Europe
is a cauldron of uncertainty
All Germany’s biggest European trade partners are in—or close
to—recession, with output in the 17-member economic and monetary union (EMU)
region contracting 0.4% last year and likely to fall by a further 0.1% this
year, according to latest forecasts. Yet Germany’s current account surplus,
measuring trade in goods and services as well as transfers to and from other
countries, ballooned to a near-record 7% of GDP last year, the eighth
consecutive year that the surplus has equaled or exceeded the 5% level widely
regarded as unsustainably high for any other than leading energy-exporting
countries.
A significant reason for the rise in the surplus was weakness in German
imports which, according to the Bundesbank, was due to “raised uncertainty”
among companies in Germany which might otherwise be importing foreign goods for
domestic investment.
However, the higher surplus also reflects continued export success: a
product of Germanic economic flexibility and the country’s sharp rise in trade
with non-euro countries.
Germany still relies on Europe for about 69% of its exports. But,
strikingly, European states outside the euro—ranging from Russia, Turkey and
Poland to the U.K., Switzerland and Sweden—now account for nearly as much of
Germany’s overall export total as countries within the euro.
Of Germany’s five top trading partners, three are outside the euro: the
U.S., China and the U.K. According to the German Federal Statistics Office, on
a relatively narrow measurement, Germany’s main five trading partners last year
were, in descending order: France (with €169 billion), the Netherlands, China,
the U.S. and the U.K.
However, taking into account the more extensive export and import
figures (such as goods held in warehouses) from the Bundesbank’s balance of
payments statistics, as well as trade in services, the U.K. comes out on top of
the list of Germany’s 2012 trading partners, with an export and import total of
€213 billion, followed by the U.S., France, the Netherlands and China.

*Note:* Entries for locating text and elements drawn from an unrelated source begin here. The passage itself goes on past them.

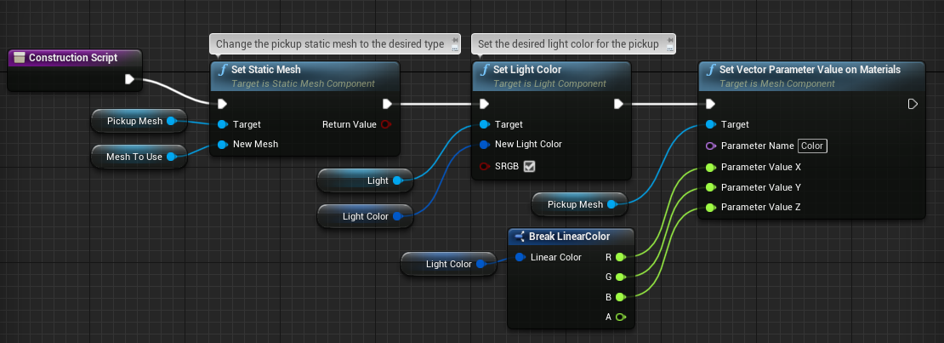Click the Parameter Value Z input pin
The height and width of the screenshot is (343, 944).
(x=710, y=207)
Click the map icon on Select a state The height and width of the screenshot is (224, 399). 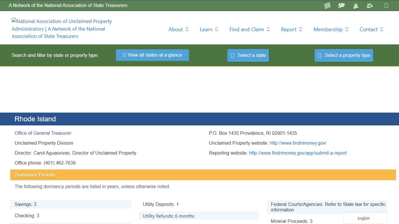(232, 55)
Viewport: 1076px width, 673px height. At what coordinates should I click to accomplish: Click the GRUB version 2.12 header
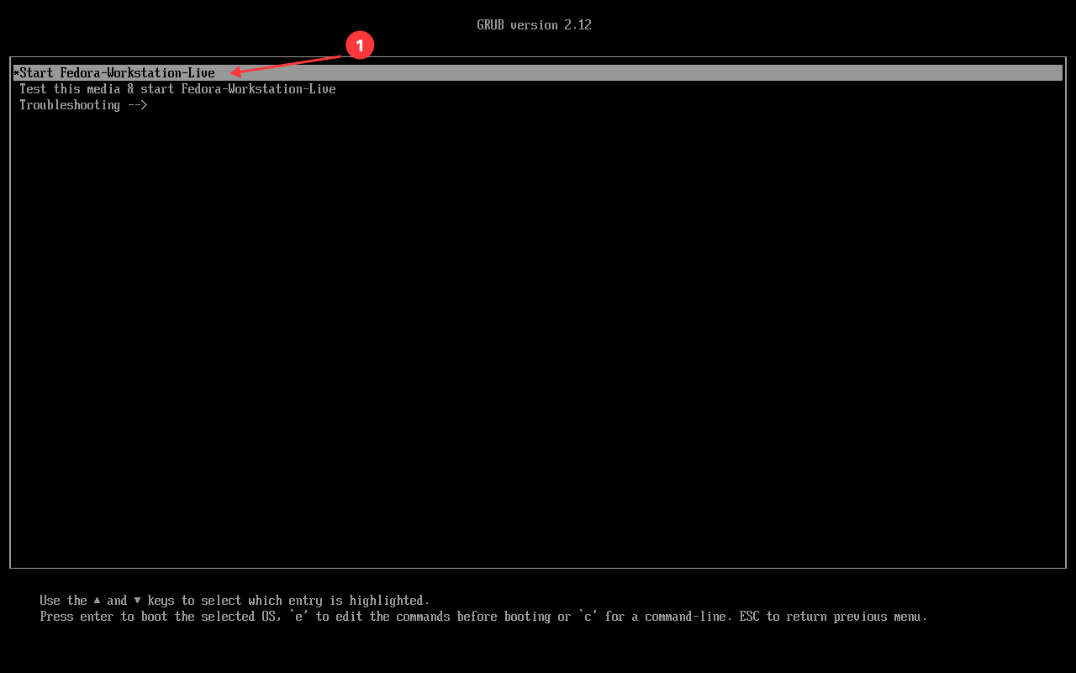(x=534, y=25)
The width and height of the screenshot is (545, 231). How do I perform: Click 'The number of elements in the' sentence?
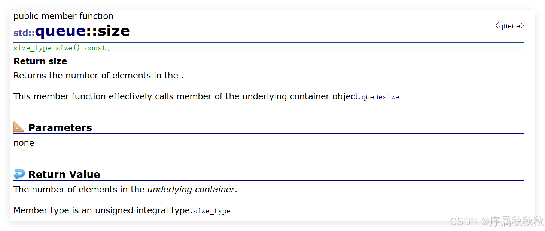click(79, 190)
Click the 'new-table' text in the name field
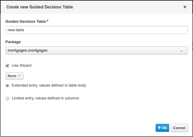193x137 pixels. click(x=16, y=30)
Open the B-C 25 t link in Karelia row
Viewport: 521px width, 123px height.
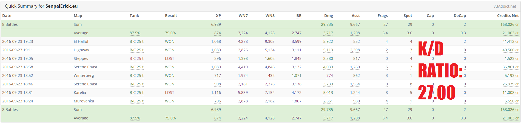(136, 93)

EMU was supposed to produce economic stability. Yet, five years after
the financial crisis, Europe is a cauldron of uncertainty. The sobering truth
about the large current account surpluses heaped up by Germany and EMU’s other
prime creditor country, the Netherlands, is that Europe’s monetary set-up has
consistently produced much larger imbalances than those that caused the
collapse of the Bretton Woods fixed exchange rate system 40 years ago.
The record-breaking run of surpluses has propelled Germany’s net foreign
assets to €1,000 billion for the first time, according to latest Bundesbank
figures for end-September 2012. Not that Germany’s burgeoning foreign assets
are generating any rejoicing in Germany. Quite the opposite.
In an astonishing turnaround in the balance sheet of Europe’s largest economy,
nearly 90% of the country’s net foreign assets are held by the Bundesbank, in
the form of its currency reserves (including gold) and, above all, the
now-celebrated Target-2 loans to the European Central Bank (ECB), representing
indirect claims on the weakest members of EMU.